"Il ragazzo cantava, e ancora una volta la creatura poteva vederlo da chilometri e chilometri di distanza, anche se quell'allettante esemplare ne era ignaro. Eppure era uno di loro... impossibile sbagliare.
Quell'energia così fulgida parlava chiaro. La creatura nascosta ne riconosceva il sapore, anche se non l'aveva ancora provato.
L'essere ringhiò sommessamente, incapace di placare la furia che lo scuoteva. Affondò gli artigli nella terra. Ricacciò tra le fauci la fame.
E anche per quella notte, attese.
La voce del ragazzo era come cristallo infranto tra gli scogli, un'onda scura che si infrange sulla pietra.
Qualcuno si affacciò alla finestra, si lamentò, urlò ricoprendo quella voce dicendo che voleva dormire.
La voce che prima cantava ora si increspava, adesso rideva. Rispondeva che certe cose non potevano aspettare. Alcune cose non conoscevano il sonno.
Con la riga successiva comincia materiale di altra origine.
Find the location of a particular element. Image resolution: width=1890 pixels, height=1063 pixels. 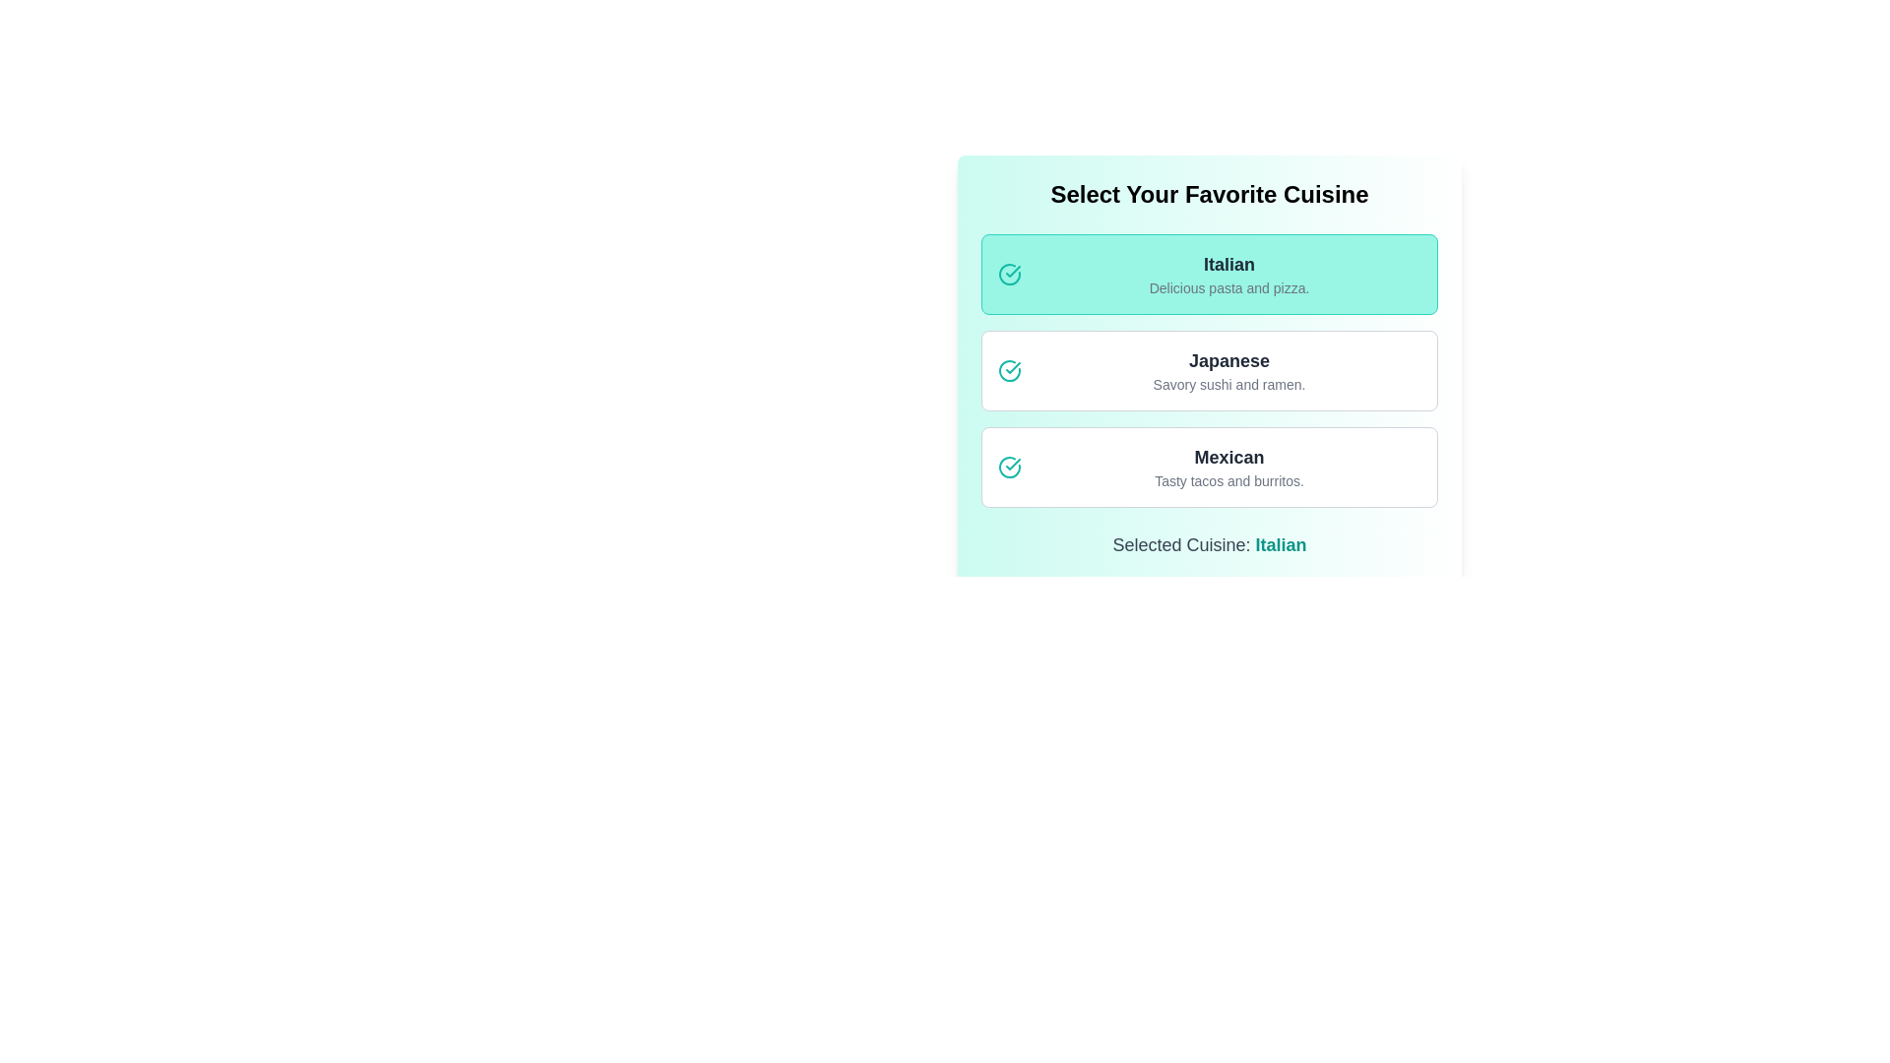

text from the label indicating the currently selected cuisine, which displays 'Italian' next to 'Selected Cuisine:' is located at coordinates (1281, 545).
Un'imprecazione colorita come risposta, una finestra sbattuta. Odore di rabbia. Un'altra risata. Ancora una canzone.
Il ragazzo guardò il cielo, dando pace alla sua chitarra ed al mare.
Le onde incostanti si placarono. L'eccitazione del suo osservatore crebbe, due occhi fiammeggianti nel buio. La creatura si domandò perché stesse ancora aspettando, se scopriva miglioramenti ogni giorno che lasciava scorrere.
Ma il ragazzo non era pronto. Oh, no. Non era maturo.
Non era consapevole del suo potere, così atipico per la sua razza.
Tuttavia, l'essere sentiva di non poter più attendere a lungo. La fame gli annebbiava i pensieri. La rabbia gli logorava l'animo.
E quel bell'esemplare laggiù, ignaro sulla spiaggia, che ora chiudeva gli occhi e si abbandonava al plenilunio, non sarebbe sbocciato da solo.
Banjouk gli voltò le spalle e si rintanò nel buio."